Há, ainda, paraliturgias e celebrações no interior de nossas igrejas (muitas vezes ambientadas com flâmulas roxas ou vermelhas nas suas fachadas, nas quais estão inscritas as siglas do Império Romano - SPQR - que condenou Jesus, cortinas vermelhas e roxas com estampas dos símbolos da Paixão e o piso coberto de folhagens ressecadas e cheirosas): vias-sacras e encontros da Campanha da Fraternidade; adoração ao Santíssimo; Ofício das Trevas; celebrações penitenciais; Celebração das Sete Dores de Nossa Senhora; Setenário das Dores; Comemoração de Passos; Celebração das Sete Palavras; Triunfo e coroação de Maria acompanhados do Regina Coeli; Hora da Mãe; Terços dolorosos; Versão popular do Canto da Paixão do Senhor; Via Matris; Via Lucis, dentre outras.

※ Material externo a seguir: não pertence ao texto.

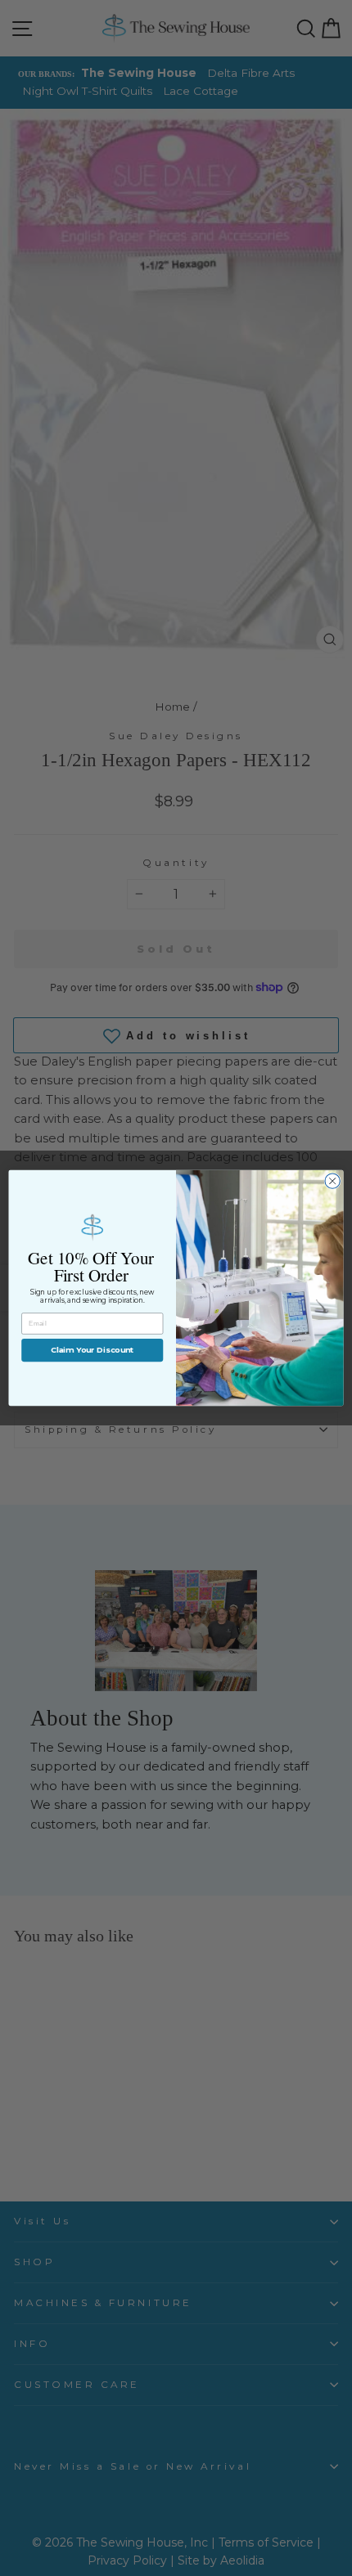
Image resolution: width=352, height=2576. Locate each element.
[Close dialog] (332, 1181)
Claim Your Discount (92, 1350)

Constatamos, cada vez mais, que as encenações da Paixão – em geral muito belas e bem preparadas – têm tomado o lugar e o prestígio antes ocupado pelas procissões da noite da Sexta-feira da Paixão. Promovidas, muitas vezes, não pelas paróquias, mas por prefeituras municipais ou pela iniciativa privada, acabam prevalecendo sobre os ofícios religiosos e resumem (reduzem?) a Semana Santa de muitos católicos, porque, pelo espetáculo, contentam a emoção, mas alienam do sentido teológico, pastoral e oracional, que deveria ser celebrado em comunidade.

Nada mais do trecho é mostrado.